All Mixed Up: examining mixed children and unions

Sharon Chang, author of Raising Mixed Race, with her son.| Photo courtesy of Sharon Chang.

Sharon Chang, author of Raising Mixed Race, with her son.| Photo courtesy of Sharon Chang.

Sharon Chang says she embodies “mixedness.” Chang’s thoughtful examination about growing up multiracial at this year’s Hapapalooza festival: “Raising Mixed Kids: Family Workshop” will be at the Heartwood Community Café, Sept. 19 from 6–8 p.m. The Hapapalooza festival celebrates mixed heritage and hybrid cultural identity.

I bring my lived life to the table. I also now bring the experiences of my family (my husband and son are also mixed) to the table,” says Chang, a mixed-race parenting expert and activist.

Children and race

Every single experience Chang has had with others is inevitably a multiracial exchange. Her father is from Taiwan and her mother is Caucasian American of Slovakian, German and French Canadian descent.

“But what does all this mean for mixed-race children growing up across racial boundaries? How can we raise multiracial kids to feel good about themselves in a raced world?” asks Chang, who will be sharing some of her findings from her new book Raising Mixed Race, which will be released later this fall.

According to Chang, children have used racial reasoning to discriminate against their peers by the ages of four or five. Children see and hear everything and racism is woven into the very fabric of society. Research also shows children as young as six months are able to categorize people by race.

“To my knowledge there isn’t yet a comprehensive book on the North American continent that looks critically at the complex task of raising mixed children of Asian descent,” says Chang.

She says she and her family feel they don’t belong. They are asked unsolicited comments and are targets for discrimination.

Some of the questions she receives include: Aren’t things kind of easier for multiracial folk? Isn’t loss/dilution of cultural heritage inevitable when mixed kids are born? What do you mean “mixed”? What’s the difference between race, culture, and ethnicity? Aren’t we all mixed?

“These experiences all together have shown me without a shadow of a doubt that there is still so much we don’t acknowledge about mixed race peoples,” says Chang.

Chang also points out she and her family don’t feel represented in most areas, including the media, activism, politics, academia, and other areas.

Closer examination needed

While agreeing a conversation has begun, Chang says it is a young one. Lacking nuance and a critical lens, a real dialogue needs much more scholarship as well as thoughtful examination. This underdeveloped examination prompted her to specialize in the studies and research she does.
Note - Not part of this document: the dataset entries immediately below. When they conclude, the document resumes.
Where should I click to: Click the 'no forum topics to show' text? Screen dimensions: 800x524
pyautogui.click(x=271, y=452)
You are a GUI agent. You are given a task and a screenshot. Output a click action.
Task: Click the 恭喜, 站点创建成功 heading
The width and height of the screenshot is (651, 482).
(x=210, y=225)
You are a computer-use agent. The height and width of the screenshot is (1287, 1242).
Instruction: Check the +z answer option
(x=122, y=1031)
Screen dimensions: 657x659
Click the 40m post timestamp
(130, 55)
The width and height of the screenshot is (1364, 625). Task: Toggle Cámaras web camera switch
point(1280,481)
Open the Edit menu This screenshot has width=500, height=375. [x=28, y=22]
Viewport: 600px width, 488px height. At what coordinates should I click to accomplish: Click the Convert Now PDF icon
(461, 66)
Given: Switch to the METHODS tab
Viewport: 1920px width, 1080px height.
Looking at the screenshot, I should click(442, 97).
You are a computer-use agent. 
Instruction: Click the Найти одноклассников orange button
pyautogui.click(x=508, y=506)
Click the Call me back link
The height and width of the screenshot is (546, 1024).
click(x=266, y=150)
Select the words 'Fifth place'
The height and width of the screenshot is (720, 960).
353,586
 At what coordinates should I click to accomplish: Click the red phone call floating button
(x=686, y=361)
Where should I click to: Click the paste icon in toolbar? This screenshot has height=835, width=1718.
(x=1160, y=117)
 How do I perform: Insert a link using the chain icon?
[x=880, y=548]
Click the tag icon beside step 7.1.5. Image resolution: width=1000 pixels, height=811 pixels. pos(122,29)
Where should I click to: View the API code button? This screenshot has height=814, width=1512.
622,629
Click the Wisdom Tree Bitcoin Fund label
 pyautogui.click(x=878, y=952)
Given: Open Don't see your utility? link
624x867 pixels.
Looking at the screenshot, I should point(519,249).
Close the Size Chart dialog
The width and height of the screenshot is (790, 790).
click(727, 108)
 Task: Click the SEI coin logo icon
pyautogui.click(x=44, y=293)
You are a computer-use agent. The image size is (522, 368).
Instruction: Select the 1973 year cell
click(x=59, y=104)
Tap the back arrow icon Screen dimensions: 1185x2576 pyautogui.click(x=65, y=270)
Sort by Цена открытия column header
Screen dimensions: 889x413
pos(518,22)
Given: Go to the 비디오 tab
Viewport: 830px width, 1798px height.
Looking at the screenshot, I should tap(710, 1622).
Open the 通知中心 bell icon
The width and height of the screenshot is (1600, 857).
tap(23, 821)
“When we look at patterns or themes, like what we see in these outmarriage statistics, then we have to ask ourselves larger questions that go beyond the individuals. What is the history of sociopolitical experience for Japanese and Latin American Canadians? (most likely to outmarry)” says Chang.

According to Statistics Canada, in 2011, Japanese had 78.7 per cent mixed unions, while Latin Americans had 48.2 per cent mixed unions. African Americans had 40.2 per cent mixed unions. On the other extreme, Chinese only had 19.4 per cent and South Asian only had 13 per cent mixed unions.

Similarities and how those experiences have encouraged or discouraged certain partnership patterns are also questions Chang is pondering.

“By contrast, what is the history of sociopolitical experience for Chinese and South Asian Canadians (least likely to outmarry) and how have those experiences encouraged or discouraged certain partnership patterns?” asks Chang.

Intimate partnerships, she says, while formed through affection, attraction and love, are also informed by the political contexts within which they
exist.

Chang says they cannot escape this influence because everyone is impacted by their environments.